MCBC Releases New Report on Mortgage Lending Patterns
In its eighteenth annual report on mortgage lending patterns, the Massachusetts Community & Banking Council (MCBC) confirms a major shift in the mortgages provided to Massachusetts homebuyers. In the wake of the implosion of the subprime mortgage industry, high-cost subprime lending has almost disappeared, while government-backed lending has grown dramatically.
Changing Patterns XVIII: Mortgage Lending to Traditionally Underserved Borrowers & Neighborhoods in Boston, Greater Boston and Massachusetts, 2010, provides analyses of lending patterns in the city of Boston, Greater Boston and Massachusetts in 2010, as well as for each of its thirty-three largest cities and towns. The report was prepared for MCBC by Jim Campen, professor emeritus of economics at UMass Boston and longtime MAHA board member. Click here for the full report.

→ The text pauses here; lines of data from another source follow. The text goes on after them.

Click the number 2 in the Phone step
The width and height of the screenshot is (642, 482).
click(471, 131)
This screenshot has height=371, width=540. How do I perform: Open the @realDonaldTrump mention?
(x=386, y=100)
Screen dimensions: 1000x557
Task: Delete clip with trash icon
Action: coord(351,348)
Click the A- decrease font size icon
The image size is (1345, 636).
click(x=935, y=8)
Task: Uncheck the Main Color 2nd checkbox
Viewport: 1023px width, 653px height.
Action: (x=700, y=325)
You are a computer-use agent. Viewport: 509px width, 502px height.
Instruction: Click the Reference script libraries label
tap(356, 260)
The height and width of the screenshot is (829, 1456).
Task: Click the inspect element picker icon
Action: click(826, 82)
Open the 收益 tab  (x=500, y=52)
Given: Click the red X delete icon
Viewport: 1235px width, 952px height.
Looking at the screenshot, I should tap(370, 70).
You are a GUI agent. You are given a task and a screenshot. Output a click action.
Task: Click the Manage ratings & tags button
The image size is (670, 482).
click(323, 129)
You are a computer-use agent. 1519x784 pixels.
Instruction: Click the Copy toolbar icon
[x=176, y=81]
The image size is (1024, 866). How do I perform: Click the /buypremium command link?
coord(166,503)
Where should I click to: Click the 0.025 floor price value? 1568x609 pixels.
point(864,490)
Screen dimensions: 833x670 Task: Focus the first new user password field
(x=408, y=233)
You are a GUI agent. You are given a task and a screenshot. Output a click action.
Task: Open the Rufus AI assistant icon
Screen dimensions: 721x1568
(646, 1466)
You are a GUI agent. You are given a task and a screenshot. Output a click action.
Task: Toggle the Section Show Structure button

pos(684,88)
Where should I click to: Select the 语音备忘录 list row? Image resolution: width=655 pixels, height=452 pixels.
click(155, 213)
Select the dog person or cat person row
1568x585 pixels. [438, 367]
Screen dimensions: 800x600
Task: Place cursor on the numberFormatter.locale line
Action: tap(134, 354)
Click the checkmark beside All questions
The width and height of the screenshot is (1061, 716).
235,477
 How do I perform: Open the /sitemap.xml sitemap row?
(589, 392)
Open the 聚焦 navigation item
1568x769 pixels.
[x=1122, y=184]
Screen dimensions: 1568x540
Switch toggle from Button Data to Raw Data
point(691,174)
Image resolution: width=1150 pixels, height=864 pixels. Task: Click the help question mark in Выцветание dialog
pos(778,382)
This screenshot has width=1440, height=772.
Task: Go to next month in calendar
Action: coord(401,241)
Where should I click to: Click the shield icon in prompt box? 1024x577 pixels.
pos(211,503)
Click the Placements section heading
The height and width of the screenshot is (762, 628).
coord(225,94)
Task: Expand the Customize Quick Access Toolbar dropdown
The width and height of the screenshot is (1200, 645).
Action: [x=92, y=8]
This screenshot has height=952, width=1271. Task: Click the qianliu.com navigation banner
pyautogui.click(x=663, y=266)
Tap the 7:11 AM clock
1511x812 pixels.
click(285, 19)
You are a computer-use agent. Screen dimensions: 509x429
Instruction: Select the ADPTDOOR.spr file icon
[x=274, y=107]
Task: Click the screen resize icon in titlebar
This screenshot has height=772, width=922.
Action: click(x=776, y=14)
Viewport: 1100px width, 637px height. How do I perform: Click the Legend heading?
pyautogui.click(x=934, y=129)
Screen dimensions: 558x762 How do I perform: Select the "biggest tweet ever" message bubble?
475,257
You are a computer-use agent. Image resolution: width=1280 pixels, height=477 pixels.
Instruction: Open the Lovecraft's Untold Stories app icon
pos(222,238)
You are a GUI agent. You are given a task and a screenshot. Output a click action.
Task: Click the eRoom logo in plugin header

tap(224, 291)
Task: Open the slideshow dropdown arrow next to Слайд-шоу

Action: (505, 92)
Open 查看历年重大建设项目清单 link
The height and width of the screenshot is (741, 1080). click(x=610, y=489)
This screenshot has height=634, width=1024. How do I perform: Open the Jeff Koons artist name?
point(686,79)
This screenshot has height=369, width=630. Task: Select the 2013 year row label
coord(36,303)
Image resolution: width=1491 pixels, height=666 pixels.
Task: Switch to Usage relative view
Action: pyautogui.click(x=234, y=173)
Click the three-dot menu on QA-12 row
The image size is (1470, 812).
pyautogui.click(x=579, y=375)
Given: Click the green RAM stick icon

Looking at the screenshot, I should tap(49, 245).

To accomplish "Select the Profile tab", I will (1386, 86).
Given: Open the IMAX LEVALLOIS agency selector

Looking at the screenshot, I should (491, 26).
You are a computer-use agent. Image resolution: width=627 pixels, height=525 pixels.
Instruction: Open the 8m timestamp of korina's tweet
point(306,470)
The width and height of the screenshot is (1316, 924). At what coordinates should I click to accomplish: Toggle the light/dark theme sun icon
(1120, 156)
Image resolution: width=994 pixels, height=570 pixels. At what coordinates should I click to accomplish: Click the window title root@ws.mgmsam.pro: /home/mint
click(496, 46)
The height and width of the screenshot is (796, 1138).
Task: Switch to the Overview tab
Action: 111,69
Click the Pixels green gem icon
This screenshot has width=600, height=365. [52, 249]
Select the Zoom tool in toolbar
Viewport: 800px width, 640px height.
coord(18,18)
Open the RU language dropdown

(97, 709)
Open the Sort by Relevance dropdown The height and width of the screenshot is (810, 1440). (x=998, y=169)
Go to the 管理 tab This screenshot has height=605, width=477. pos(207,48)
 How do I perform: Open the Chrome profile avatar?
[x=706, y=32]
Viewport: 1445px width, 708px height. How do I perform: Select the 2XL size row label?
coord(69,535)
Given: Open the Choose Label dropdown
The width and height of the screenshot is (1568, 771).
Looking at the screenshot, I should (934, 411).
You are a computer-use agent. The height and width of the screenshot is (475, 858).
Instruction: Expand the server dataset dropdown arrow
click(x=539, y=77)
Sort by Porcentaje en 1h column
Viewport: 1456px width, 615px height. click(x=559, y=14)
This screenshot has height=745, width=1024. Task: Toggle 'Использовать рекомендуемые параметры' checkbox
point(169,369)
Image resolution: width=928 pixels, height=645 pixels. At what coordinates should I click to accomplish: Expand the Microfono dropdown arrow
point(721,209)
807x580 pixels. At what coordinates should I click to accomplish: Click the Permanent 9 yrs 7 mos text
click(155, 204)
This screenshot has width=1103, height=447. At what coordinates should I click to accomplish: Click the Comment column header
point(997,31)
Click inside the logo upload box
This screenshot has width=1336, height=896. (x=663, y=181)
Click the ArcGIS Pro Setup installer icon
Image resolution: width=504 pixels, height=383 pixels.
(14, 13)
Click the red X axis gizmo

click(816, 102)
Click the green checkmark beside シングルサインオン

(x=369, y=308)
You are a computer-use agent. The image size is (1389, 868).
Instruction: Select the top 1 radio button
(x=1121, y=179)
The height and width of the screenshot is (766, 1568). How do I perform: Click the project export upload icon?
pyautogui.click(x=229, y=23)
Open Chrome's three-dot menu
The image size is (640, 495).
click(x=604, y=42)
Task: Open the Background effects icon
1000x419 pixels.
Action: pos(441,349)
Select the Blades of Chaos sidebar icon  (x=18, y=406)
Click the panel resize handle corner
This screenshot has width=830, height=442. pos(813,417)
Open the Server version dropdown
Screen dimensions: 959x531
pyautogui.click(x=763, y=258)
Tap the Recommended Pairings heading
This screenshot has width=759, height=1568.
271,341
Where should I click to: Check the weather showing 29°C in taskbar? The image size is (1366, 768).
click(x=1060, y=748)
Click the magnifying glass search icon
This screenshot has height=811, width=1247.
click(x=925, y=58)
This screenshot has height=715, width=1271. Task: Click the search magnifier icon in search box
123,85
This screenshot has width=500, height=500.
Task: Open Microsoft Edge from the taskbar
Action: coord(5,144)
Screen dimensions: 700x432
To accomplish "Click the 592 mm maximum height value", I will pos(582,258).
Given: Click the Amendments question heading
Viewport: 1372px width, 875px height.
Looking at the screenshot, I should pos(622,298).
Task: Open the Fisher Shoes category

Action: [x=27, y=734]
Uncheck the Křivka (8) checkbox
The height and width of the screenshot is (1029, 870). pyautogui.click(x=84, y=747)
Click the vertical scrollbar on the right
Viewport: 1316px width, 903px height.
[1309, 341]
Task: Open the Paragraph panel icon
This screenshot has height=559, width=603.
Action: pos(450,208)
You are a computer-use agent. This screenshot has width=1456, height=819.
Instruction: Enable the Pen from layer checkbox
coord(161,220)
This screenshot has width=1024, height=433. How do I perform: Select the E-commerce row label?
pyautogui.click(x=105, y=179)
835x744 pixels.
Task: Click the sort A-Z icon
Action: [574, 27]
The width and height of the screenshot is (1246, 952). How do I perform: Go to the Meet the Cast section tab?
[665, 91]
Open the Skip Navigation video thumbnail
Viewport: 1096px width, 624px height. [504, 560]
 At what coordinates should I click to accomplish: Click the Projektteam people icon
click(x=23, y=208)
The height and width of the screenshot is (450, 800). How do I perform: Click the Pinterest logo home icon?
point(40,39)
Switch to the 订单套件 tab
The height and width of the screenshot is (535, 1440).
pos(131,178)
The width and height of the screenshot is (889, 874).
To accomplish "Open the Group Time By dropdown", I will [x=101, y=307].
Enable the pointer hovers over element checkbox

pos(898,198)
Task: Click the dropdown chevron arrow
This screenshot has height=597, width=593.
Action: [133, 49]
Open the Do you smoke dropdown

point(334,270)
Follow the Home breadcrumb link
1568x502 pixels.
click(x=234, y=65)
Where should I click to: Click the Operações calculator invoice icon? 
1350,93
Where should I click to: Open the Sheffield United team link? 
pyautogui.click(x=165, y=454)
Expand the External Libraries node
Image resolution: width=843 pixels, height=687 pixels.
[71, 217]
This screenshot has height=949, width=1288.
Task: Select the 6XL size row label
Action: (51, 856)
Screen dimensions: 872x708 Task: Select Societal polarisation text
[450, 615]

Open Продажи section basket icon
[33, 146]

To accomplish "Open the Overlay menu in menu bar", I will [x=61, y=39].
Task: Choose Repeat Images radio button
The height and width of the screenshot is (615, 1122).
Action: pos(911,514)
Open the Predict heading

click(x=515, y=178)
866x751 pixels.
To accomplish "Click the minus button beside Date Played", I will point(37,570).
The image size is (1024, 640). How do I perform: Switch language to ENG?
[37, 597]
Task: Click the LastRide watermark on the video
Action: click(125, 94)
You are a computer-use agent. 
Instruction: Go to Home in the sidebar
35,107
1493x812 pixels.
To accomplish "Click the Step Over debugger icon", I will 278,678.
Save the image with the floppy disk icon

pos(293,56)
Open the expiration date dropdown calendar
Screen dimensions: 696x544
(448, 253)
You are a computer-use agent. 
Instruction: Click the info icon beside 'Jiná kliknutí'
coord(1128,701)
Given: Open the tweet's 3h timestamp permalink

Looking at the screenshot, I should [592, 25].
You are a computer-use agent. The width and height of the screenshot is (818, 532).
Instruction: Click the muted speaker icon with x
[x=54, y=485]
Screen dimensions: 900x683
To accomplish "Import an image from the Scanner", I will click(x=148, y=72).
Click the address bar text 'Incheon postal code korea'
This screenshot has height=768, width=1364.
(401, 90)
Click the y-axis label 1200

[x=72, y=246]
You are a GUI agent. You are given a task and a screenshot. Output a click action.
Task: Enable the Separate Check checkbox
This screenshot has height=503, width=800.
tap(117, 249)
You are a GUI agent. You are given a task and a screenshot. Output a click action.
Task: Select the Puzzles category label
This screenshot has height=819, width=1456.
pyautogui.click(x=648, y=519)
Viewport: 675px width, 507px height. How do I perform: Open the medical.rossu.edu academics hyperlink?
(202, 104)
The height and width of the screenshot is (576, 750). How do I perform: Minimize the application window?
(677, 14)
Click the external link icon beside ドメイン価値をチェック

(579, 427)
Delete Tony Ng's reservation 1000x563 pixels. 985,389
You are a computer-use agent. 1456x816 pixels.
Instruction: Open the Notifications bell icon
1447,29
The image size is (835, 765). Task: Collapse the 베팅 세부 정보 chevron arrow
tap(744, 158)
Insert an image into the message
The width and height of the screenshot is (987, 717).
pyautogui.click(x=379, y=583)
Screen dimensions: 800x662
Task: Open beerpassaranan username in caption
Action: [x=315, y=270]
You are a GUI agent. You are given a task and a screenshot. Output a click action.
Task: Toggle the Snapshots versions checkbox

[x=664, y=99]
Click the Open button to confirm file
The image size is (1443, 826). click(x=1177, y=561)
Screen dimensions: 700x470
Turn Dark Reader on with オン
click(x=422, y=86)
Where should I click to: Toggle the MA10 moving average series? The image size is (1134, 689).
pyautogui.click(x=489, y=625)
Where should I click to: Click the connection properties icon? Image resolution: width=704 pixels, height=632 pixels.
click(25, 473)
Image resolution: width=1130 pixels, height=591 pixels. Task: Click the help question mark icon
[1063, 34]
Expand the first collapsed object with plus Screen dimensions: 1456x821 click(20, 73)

Among the many important findings in the report - total home-purchase lending to blacks and Latinos was highly concentrated in a small number of the state’s cities and towns, and entirely absent in others. Just four cities (Boston, Brockton, Springfield and Worcester) accounted for over one-half of total loans to blacks in Massachusetts, but for only 11% of the state’s total loans to whites. Eight communities (Lawrence, Boston, Springfield, Lynn, Revere, Worcester, Chelsea and Metheun) accounted for over one-half of all lending to Latinos in the state, but for just 12% of total lending to whites. In 123 communities – over one-third of the state’s 351 cities and towns – there was not a single loan to either a black or a Latino homebuyer.